Abstract – Overall Approximately 40 million people worldwide are living with HIV/AIDS; however, a protective vaccine or functional cure remain elusive despite four decades of intense research. HIV-1 evades the immune system through its rapid structural evolution during infection and replication. The proposed Duke Center for HIV Structural Biology will provide new insights into the dynamics of HIV-1 entry and fusion with the host membrane, the Env-initiated immune activation of B-cell receptors, and the role of anti-Env antibodies in blocking viral rebound. The Center will pursue structural studies that aim to 1) to develop a complete, time resolved and atomically detailed mechanism of HIV-1 Env fusion; 2) to define BCR complex structures with specificity of autologous (anAb) and broadly neutralizing antibodies (bnAb); and 3) to achieve an atomic level understanding of antibody-mediated control of rebound from latent HIV-1 reservoirs. The ultimate goal of these studies is to advance structural biology techniques and knowledge of HIV-1 Env structure-derived disease mechanisms in HIV-1 infection and rebound. Additionally, through its Developmental Core, the Center will provide resources and training opportunities for early career investigators and trainees who are pursuing careers in the field of HIV-1 structural biology.
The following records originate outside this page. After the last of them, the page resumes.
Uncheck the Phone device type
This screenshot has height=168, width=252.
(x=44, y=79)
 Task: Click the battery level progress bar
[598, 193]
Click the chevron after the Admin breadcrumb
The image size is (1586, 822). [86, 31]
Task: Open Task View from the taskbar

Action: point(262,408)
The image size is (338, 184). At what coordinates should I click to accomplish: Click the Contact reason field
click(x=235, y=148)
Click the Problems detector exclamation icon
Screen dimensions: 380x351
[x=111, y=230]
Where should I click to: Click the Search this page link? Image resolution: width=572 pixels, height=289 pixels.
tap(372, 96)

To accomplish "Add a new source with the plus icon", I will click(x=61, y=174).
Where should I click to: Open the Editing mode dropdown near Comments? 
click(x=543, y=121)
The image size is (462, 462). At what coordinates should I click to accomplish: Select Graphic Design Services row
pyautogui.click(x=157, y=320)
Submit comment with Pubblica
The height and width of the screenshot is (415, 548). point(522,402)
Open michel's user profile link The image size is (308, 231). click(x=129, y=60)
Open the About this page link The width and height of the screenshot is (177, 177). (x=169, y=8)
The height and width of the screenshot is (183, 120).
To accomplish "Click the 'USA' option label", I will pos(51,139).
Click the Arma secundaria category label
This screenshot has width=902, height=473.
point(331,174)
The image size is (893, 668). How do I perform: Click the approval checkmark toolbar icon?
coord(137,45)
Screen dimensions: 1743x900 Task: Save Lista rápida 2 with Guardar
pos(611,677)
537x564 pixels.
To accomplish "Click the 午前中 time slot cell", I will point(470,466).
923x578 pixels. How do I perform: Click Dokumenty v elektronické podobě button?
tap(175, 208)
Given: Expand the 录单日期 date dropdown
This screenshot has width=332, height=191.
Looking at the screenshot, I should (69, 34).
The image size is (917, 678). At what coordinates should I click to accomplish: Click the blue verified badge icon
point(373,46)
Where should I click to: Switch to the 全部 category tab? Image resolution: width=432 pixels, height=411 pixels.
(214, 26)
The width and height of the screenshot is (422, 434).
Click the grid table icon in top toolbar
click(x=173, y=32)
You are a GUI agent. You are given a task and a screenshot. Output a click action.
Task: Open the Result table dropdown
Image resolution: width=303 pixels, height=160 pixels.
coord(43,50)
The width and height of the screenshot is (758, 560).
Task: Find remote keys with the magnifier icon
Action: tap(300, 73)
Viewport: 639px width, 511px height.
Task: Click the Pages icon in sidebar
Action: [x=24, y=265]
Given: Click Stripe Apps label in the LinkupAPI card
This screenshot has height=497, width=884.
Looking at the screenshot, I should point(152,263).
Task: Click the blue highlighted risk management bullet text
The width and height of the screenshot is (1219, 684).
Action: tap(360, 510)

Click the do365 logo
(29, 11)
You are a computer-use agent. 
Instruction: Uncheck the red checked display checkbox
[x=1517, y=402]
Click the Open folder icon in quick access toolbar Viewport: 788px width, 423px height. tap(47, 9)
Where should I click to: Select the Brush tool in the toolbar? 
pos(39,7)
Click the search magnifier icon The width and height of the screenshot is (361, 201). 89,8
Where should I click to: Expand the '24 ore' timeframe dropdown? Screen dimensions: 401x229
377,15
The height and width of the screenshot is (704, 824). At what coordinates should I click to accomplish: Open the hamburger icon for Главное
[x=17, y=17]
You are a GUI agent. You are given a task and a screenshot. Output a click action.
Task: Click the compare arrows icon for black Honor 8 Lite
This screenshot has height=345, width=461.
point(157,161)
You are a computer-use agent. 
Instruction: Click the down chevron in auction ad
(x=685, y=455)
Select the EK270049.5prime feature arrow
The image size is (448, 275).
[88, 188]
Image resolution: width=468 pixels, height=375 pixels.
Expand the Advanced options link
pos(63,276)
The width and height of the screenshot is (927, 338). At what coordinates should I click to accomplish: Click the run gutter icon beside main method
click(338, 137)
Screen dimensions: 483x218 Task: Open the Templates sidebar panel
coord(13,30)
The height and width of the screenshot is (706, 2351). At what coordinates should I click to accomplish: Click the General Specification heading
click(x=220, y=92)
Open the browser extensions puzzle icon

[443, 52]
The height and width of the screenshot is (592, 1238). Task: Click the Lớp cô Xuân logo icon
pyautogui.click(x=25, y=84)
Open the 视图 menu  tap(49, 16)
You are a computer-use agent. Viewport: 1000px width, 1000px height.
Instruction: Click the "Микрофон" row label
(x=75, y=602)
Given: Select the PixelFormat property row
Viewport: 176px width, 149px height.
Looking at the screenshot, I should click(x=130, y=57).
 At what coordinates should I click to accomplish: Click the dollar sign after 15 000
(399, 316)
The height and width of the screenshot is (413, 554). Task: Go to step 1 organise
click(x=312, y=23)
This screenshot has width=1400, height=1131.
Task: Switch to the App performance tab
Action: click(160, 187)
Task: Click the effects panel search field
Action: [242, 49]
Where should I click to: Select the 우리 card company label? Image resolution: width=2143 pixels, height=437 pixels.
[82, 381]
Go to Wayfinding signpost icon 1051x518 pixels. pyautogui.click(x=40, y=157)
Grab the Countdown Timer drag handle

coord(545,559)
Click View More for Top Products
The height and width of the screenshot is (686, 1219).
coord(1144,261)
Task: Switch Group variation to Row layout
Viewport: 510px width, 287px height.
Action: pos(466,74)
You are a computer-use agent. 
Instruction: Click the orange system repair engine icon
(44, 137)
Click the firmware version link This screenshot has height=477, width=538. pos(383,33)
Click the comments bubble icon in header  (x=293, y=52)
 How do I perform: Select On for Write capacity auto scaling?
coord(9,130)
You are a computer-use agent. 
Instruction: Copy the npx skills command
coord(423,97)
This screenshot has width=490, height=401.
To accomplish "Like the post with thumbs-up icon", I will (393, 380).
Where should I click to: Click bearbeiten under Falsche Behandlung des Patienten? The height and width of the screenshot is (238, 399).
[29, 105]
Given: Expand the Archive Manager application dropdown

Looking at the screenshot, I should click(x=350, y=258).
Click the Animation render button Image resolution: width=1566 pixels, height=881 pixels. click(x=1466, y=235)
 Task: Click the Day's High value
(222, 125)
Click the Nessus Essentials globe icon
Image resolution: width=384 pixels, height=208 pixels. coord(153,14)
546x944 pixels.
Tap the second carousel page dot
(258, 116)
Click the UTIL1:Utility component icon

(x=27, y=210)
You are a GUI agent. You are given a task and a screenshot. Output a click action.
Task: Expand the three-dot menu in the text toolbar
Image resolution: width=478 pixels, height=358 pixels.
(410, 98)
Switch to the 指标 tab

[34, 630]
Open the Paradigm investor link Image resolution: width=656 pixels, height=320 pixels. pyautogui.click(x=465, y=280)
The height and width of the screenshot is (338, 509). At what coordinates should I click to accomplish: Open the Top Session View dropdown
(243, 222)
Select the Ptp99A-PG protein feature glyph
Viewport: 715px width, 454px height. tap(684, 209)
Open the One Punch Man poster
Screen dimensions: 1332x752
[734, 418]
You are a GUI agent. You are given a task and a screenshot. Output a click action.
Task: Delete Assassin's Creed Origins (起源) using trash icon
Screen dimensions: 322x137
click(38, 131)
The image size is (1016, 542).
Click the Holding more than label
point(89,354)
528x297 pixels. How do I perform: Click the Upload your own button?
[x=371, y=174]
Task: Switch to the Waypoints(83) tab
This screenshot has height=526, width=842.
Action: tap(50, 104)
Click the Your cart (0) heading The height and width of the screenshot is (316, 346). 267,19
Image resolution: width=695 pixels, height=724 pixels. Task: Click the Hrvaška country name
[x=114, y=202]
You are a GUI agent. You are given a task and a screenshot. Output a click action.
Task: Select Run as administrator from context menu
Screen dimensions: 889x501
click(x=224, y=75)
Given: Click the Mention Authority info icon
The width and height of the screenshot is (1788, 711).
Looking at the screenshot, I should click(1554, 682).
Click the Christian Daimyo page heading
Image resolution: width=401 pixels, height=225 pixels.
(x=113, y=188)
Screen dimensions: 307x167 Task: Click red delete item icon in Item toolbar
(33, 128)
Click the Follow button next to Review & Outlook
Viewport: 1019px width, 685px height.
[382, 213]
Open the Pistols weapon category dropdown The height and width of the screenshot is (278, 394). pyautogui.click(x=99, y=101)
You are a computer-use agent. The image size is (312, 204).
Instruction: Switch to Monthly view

Narrative Approximately 40 million people worldwide are living with HIV/AIDS; however, a protective vaccine or functional cure remain elusive despite four decades of intense research. The proposed Duke Center for HIV Structural Biology will provide new insights into the dynamics of HIV-1 entry and fusion with the host membrane, the Env-initiated immune activation of B-cell receptors, and the role of anti-Env antibodies in blocking viral rebound. The ultimate goal of these studies is to advance structural biology techniques and knowledge of HIV-1 Env structure-derived disease mechanisms in HIV-1 infection and rebound.